Here is one of the of the class action settlements related to violations of special education students’ rights (ironically hosted on the LDOE’s website, www.LouisianaBelieves.com)

Some of the complaints against RSD and LDOE involved students with disabilities being repeatedly locked in closets or disciplined for minor infractions until they could be expelled.

Leskisher Luckett, whose third-grade son was repeatedly locked in a school closet as a means of punishment, described the effect this discrimination has had on her son. “After being treated like a lost cause for years, Darren has come to believe that about himself. My son, my 9-year old son, is too young to give up on his education.”

Robyn Flanery’s daughter began suffering from profound emotional troubles upon entering the seventh grade. But rather than receive any type of services to address her condition, she was repeatedly punished for minor infractions until she was finally expelled from the school she had attended since kindergarten. Ms. Flanery reported that this led to even greater emotional trauma.

These situations are largely attributed to the fact that special education coordinators across the state are lacking in guidance (have lacked it for years), direction and training on special education issues.  The state is provided millions of dollars annually to employ staff to support school district personnel, but they are shirking these duties.  Taxpayers are not getting what they are paying for.  Instead, taxpayers are now also paying for lawsuits and settlements because disabled children and their parents are suffering abuse, neglect and ignorance as a result of the incompetence and lack of expertise of staff employed by the LDOE.

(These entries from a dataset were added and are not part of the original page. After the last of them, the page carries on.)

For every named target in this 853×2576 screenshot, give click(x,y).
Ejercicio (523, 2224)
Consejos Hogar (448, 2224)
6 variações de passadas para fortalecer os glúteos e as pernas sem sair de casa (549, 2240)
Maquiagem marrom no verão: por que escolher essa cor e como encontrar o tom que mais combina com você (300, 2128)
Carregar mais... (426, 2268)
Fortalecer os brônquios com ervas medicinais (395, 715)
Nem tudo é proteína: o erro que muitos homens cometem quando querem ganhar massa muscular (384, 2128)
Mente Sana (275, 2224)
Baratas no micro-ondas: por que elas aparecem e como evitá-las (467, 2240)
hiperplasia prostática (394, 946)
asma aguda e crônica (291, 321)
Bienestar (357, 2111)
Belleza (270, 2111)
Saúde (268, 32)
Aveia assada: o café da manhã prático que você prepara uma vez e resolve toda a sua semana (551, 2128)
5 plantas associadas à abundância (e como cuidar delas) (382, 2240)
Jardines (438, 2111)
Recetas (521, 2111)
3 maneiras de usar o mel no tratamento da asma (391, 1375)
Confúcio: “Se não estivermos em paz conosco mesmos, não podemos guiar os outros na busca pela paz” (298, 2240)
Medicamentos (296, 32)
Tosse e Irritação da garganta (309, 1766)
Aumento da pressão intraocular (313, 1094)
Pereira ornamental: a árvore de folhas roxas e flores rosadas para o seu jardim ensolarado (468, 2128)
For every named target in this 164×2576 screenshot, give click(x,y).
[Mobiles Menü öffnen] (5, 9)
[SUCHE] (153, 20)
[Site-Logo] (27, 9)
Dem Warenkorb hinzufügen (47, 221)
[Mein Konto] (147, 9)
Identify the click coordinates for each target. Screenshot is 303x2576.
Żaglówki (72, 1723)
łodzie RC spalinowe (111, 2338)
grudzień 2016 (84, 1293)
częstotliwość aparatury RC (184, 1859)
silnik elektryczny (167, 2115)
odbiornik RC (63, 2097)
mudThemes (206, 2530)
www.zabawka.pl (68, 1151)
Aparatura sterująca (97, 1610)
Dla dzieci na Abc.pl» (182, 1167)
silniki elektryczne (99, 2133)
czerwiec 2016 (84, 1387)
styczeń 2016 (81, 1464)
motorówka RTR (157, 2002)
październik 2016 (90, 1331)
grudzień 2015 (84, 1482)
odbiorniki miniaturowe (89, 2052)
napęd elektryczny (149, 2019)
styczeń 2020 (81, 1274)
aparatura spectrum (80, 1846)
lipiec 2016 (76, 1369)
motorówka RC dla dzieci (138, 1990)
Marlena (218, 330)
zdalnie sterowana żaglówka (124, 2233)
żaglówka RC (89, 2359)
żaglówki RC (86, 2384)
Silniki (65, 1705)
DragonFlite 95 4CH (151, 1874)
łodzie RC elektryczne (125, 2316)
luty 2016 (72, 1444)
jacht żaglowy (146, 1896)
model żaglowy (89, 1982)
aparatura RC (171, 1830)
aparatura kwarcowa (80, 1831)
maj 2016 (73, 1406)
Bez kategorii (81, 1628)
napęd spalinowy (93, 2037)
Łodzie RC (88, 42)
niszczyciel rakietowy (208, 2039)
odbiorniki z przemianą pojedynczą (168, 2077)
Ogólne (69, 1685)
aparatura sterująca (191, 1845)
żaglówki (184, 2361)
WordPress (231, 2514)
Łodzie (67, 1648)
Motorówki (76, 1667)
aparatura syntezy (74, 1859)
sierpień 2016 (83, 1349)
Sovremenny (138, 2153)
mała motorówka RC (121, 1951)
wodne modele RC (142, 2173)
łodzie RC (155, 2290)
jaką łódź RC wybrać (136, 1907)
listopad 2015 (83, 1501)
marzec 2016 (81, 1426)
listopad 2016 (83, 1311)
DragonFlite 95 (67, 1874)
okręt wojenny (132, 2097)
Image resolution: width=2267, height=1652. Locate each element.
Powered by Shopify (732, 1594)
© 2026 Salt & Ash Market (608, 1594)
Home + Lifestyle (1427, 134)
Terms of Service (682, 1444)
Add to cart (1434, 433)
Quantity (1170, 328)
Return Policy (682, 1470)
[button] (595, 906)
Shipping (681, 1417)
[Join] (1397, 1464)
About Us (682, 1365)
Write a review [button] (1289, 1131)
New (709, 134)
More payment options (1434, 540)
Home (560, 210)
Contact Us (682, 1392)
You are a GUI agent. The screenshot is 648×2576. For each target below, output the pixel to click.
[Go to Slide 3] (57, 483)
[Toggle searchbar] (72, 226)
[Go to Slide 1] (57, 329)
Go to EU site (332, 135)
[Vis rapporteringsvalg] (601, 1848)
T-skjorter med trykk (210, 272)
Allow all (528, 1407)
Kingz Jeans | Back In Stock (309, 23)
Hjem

For this story, numerous parents and other sources involved with Special Education in Louisiana were interviewed and asked to provide their thoughts on LDOE and their handling of Special Education for the state.

Liz Gary, a mother of a student receiving special education services in St Tammany,  member of the SEAP (Special Education Advisory Committee) and staunch Special Education rights advocate in Louisiana had this to say about LDOE’s recent changes to how they handle (or don’t handle) Special Education training and oversight:

The state department has offered no training, professional development or oversight in years.  They believe their webinars and newsletter is all that is needed.  Unfortunately, as you know, they have let a lot of experienced people go and replaced them with inexperienced people.  It is not good.  If districts are not doing what they are supposed to do there is no one to monitor them because the state department is not doing it.

Districts are not doing what they are supposed to be doing.  I’ve heard this refrain many times for years. This cry has only gotten louder since State Superintendent John White destroyed the Special Education department in the name of improving coordination and efficiency.

White and his staff dismissed, demoted or drove off most of the qualified and experienced staff members and replaced them with politically driven appointments like the current Special Education Policy Director Jamie Wong.  Jamie spent a few years teaching pre-k and kindergarten in DC as a TNTP teacher.  (TNTP is The New Teacher Project, an organization founded by the now discredited Michelle Rhee, a former Teach for America Alum who is widely believed to have rigged test scores and overlooked or even encouraged cheating during her tenure as the Superintendent of DC public schools.)  Jamie now earns $95,000 a year at LDOE with only a few years of teaching experience.  Not so coincidentally, Jamie Wong is married to Michael Thomas Wong, one of the chief campaign strategists for Senator David Vitter who is widely presumed to be Louisiana’s next governor.  It appears that Michael Wong is paid at least $90,000 to serve as Vitter’s Capital Area Director, and  gubernatorial campaign advisor and strategist.  Michael’s salary for just 6 months of last year was $43,318.54.

image

Sources have claimed that Jamie’s job is a quid pro quo from John White to David Vitter, who is presumed to be John White’s next boss as the Governor of Louisiana.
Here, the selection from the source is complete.